*WHAT TO DO:*
Whatever comes before the line containing "Task: Click the sun icon in 周三 row" stays out; transcribe that line and all that follow to the end of the records exactly, with no pictures.

*ENTRIES PROVIDED:*
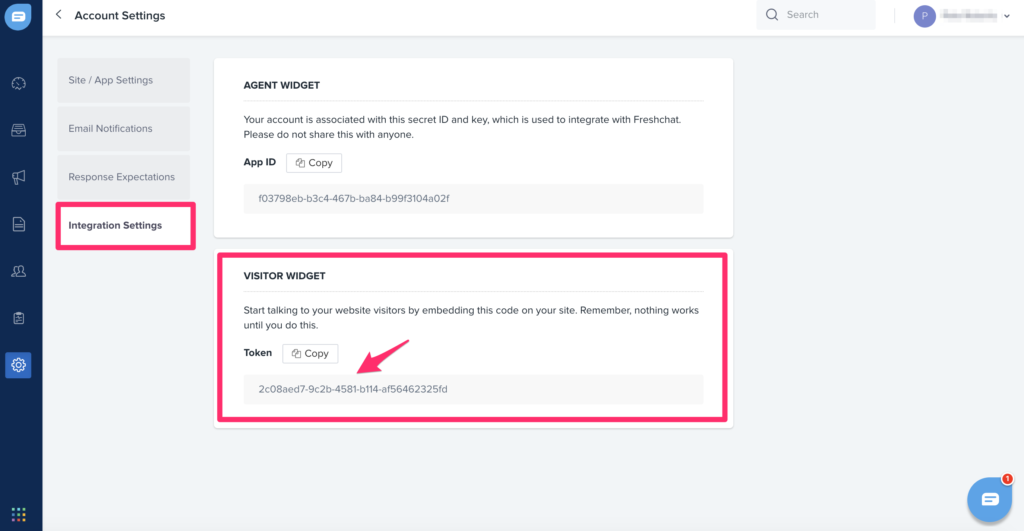1024x531 pixels.
Task: Select Email Notifications tab
Action: click(123, 129)
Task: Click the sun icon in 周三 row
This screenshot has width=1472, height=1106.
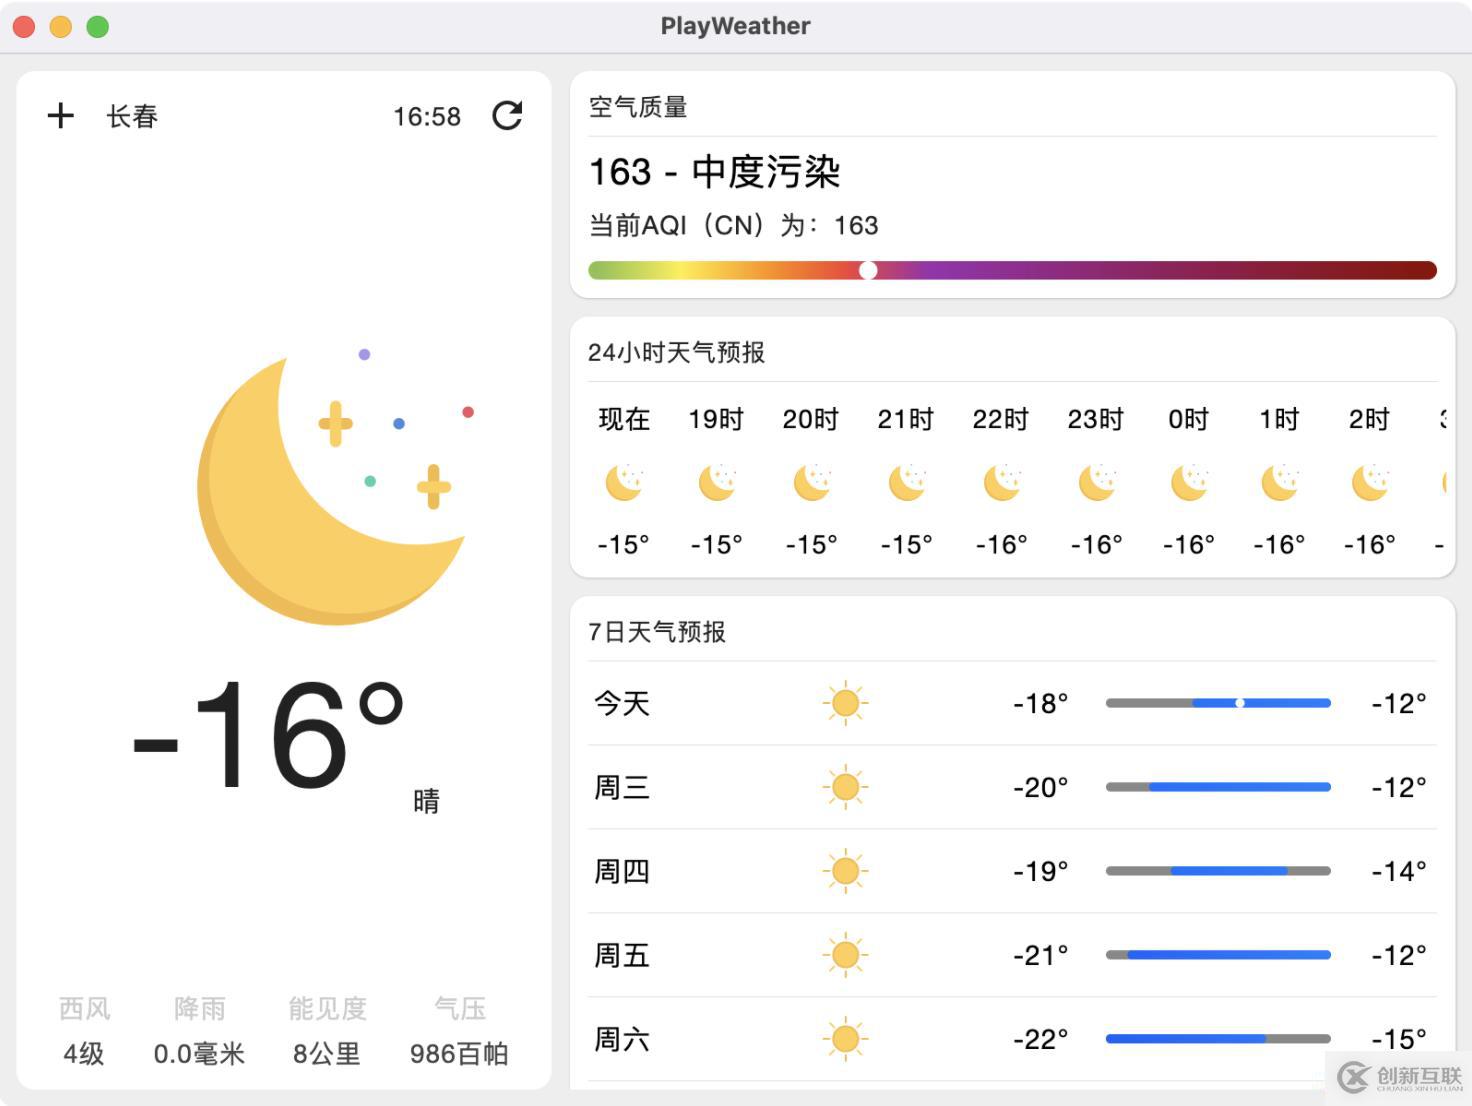Action: click(845, 787)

*ANSWER AREA:*
Task: Click the sun icon in 周三 row
This screenshot has width=1472, height=1106.
Action: click(845, 787)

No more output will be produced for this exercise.